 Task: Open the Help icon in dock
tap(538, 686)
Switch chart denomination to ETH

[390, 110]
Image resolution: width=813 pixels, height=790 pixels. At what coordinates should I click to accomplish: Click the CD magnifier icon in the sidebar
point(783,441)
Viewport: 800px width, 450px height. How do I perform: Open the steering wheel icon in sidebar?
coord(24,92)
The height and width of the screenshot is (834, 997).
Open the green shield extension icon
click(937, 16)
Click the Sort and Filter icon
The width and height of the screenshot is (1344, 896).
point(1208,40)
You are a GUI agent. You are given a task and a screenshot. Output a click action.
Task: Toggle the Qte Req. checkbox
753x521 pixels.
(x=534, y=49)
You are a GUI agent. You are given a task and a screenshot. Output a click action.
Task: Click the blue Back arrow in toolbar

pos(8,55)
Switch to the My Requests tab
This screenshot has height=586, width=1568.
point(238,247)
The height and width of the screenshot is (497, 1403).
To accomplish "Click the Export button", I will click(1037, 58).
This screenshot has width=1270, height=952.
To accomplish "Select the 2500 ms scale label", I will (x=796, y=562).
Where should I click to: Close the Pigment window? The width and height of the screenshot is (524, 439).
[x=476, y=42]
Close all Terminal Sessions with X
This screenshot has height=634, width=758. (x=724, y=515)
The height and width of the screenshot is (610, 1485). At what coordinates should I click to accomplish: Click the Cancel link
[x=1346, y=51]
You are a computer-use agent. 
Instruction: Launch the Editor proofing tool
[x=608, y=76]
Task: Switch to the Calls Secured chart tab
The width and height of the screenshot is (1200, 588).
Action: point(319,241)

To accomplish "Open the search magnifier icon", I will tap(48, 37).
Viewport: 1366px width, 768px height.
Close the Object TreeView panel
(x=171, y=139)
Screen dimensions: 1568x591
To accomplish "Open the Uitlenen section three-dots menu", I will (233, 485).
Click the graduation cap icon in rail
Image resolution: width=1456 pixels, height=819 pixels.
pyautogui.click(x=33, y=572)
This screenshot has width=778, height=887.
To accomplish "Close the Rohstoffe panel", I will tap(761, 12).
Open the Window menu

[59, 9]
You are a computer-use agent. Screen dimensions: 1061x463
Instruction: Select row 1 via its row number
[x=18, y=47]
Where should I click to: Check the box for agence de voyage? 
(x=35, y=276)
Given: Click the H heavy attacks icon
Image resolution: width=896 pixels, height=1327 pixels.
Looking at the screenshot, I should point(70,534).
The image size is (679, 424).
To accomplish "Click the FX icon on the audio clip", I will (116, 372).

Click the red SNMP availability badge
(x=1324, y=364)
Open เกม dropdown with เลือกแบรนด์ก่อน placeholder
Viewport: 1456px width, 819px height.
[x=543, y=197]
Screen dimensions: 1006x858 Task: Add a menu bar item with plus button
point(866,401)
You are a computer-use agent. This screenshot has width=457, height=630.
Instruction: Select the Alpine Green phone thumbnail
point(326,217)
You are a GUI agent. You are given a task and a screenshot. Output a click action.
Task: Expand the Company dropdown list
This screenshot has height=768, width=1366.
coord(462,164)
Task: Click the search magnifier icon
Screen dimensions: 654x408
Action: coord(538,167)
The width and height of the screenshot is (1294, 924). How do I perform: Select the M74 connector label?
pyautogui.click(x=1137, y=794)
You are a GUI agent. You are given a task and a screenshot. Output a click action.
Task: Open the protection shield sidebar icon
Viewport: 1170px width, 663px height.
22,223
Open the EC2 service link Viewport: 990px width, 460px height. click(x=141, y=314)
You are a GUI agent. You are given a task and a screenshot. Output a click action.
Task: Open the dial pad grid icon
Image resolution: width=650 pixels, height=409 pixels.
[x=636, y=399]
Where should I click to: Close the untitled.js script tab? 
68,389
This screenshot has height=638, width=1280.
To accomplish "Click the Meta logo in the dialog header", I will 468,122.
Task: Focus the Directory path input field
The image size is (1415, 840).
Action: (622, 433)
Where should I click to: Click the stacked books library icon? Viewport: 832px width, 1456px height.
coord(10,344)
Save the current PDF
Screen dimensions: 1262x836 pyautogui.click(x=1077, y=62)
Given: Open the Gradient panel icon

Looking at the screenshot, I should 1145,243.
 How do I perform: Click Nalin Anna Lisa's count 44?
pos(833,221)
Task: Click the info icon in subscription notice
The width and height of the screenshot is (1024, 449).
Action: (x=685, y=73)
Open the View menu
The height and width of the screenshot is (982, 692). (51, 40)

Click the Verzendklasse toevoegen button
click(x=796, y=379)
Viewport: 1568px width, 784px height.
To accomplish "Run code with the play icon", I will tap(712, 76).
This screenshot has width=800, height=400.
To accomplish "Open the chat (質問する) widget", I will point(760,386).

☆ ☆ ☆ ☆ ☆ ☆ ☆

* [Try it] Set down, exactly as written, each line of the data from its opening line through the one containing "The height and width of the screenshot is (497, 1403).". Output nothing more.

* [Written response]
 Task: Open the Help icon in dock
tap(538, 686)
Switch chart denomination to ETH

[390, 110]
Image resolution: width=813 pixels, height=790 pixels. At what coordinates should I click to accomplish: Click the CD magnifier icon in the sidebar
point(783,441)
Viewport: 800px width, 450px height. How do I perform: Open the steering wheel icon in sidebar?
coord(24,92)
The height and width of the screenshot is (834, 997).
Open the green shield extension icon
click(937, 16)
Click the Sort and Filter icon
The width and height of the screenshot is (1344, 896).
point(1208,40)
You are a GUI agent. You are given a task and a screenshot. Output a click action.
Task: Toggle the Qte Req. checkbox
753x521 pixels.
(x=534, y=49)
You are a GUI agent. You are given a task and a screenshot. Output a click action.
Task: Click the blue Back arrow in toolbar

pos(8,55)
Switch to the My Requests tab
This screenshot has height=586, width=1568.
point(238,247)
The height and width of the screenshot is (497, 1403).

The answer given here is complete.